Cesedin sürüklenmesi paralel yapının işi mi?

Cesedin sürüklenmesi paralel yapının işi mi?
Başbakan Ahmet Davutoğlu, Cizre’de zırhlı polis aracının arkasında cansız bir bedeninin sürüklenmesine ilişkin, "Yürüttüğümüz terör operasyonlarının demokratik niteliğine zarar verdiği için iki polis görevinden alındı.

Tahkikat devam edecek. Bunların bilinçli şekilde yapıldığına dair bilgiler var" dedi.

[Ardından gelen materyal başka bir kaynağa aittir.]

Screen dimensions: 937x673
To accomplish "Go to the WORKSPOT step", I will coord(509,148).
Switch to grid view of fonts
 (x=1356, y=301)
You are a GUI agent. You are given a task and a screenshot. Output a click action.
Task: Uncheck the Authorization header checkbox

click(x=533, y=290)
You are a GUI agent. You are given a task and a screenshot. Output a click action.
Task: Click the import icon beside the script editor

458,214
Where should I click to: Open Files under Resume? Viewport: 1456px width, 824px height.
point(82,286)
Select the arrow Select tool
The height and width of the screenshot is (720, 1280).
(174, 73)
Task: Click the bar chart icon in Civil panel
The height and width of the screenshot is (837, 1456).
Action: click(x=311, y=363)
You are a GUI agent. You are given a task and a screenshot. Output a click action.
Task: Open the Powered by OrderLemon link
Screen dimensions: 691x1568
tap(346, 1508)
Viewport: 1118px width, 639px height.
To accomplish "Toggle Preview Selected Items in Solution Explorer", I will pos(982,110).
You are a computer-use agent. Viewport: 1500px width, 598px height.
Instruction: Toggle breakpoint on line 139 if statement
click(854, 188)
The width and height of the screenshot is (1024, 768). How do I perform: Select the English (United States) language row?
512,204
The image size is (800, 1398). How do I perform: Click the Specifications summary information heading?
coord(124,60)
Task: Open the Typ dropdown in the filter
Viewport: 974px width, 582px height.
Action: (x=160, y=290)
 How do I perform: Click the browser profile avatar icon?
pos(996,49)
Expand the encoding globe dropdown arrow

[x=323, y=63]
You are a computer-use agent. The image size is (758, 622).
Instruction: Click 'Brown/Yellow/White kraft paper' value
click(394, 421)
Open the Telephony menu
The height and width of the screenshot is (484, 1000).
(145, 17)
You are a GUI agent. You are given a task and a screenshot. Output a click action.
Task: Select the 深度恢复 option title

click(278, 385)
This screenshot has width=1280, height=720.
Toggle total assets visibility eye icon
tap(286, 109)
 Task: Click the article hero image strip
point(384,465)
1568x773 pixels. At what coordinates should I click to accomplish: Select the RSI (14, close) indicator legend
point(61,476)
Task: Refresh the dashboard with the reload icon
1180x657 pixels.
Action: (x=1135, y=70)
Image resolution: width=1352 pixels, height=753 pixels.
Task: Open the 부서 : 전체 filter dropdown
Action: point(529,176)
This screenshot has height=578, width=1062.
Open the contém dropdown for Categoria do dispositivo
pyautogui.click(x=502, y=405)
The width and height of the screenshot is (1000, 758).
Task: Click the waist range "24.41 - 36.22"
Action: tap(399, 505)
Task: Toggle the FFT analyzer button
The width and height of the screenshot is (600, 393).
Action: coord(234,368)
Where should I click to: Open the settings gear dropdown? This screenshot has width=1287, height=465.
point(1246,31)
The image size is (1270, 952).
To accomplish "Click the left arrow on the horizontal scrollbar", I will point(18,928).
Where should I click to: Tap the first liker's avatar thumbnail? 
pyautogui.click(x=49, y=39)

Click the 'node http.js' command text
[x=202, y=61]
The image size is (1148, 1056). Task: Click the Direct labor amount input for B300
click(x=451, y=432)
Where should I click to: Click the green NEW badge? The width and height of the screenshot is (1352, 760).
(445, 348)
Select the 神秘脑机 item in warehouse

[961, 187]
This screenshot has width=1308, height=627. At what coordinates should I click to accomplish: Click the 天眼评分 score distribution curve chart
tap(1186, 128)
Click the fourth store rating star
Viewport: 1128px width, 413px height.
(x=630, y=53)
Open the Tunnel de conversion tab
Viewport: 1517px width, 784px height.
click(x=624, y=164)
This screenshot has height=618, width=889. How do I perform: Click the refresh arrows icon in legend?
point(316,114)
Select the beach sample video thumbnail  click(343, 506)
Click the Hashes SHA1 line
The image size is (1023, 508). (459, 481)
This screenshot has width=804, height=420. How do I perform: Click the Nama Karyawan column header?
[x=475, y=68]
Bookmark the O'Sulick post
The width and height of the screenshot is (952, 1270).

Başbakan Ahmet Davutoğlu, AK Parti Genel Merkezi’nde, NTV televizyonunun canlı yayınında gündeme ilişkin açıklamalarda bulundu. Cizre’de zırhlı polis aracının arkasında cansız bir bedeninin sürüklenmesine ilişkin olarak, "O gün o görüntüler ilk fotoğraf olarak düştüğünde aday tanıtım toplantısındaydık. Gerekli tahkikatın yapılması talimatını vermiştim, video görüntülerinden hemen sonra da tahkikat daha da geliştirildi. Sorumlu kimse gereken işlem yapılacak’ demiştim. Tahkikat sonuçlandı, dünkü toplantıdan sonra bize İçişleri Bakanımız tarafından aktarılmıştı, gereğinin hemen yapılması talimatını verdik, bugün de iki görevli bu videoyu çektiği, bu davranışı sergilediği için bizim şu ana kadar yürüttüğümüz terör operasyonların demokratik niteliğine zarar verdiği için iki polis görevinden alındı. Tahkikat devam edecek. Bunların bilinçli şekilde yapıldığına dair bilgiler var. Devletin, demokratik hukuk kuralları içinde yürüttüğü ve halkın huzuru için son derece yürütüğü operasyonlara gölge düşürmek, Türkiye’de sanki antidemokratik veya hukuk kuralları dışına çıkılabileceği intibasını vermek, ya da güvenlik birimlerimizin öfkeyle, intikam hissiyle faaliyet hissiyle faaliyet yaptıkları gibi bir algı oluşturmayı hedeflemek şu anda bize yapılabilecek en büyük zarardır. Bundan hemen sonra askeri ve sivil yetkililerimiz de katıldığı Suriye’deki hava ihlali konusunda yaptığımız toplantıda da bütün güvenlik bürokrasisi aynı pozisyonda birleşmişti. Hepsi, şu ana kadar herhangi bir hata yapılmadı, bilinçli bir tavırdır, buna karşı hepimizin aynı netlikte davranmamız gerekir kanaatini orada serdetmiş olmalarından çok memnun olmuştum. Soruşturma tamamlandığı için gereği yapıldı. Ankara veya başka olaylarda da soruşturma tamamlandığı zaman gereği yapılır. Burada hem kendi içimizde bir denetim mekanizması olması lazım, hemde dışarıdan gelebilecek eleştiriler konusunda da bütün operasyonların demokratik hukuk kuralları içinde olduğunu söylemek lazım" ifadelerini kullandı.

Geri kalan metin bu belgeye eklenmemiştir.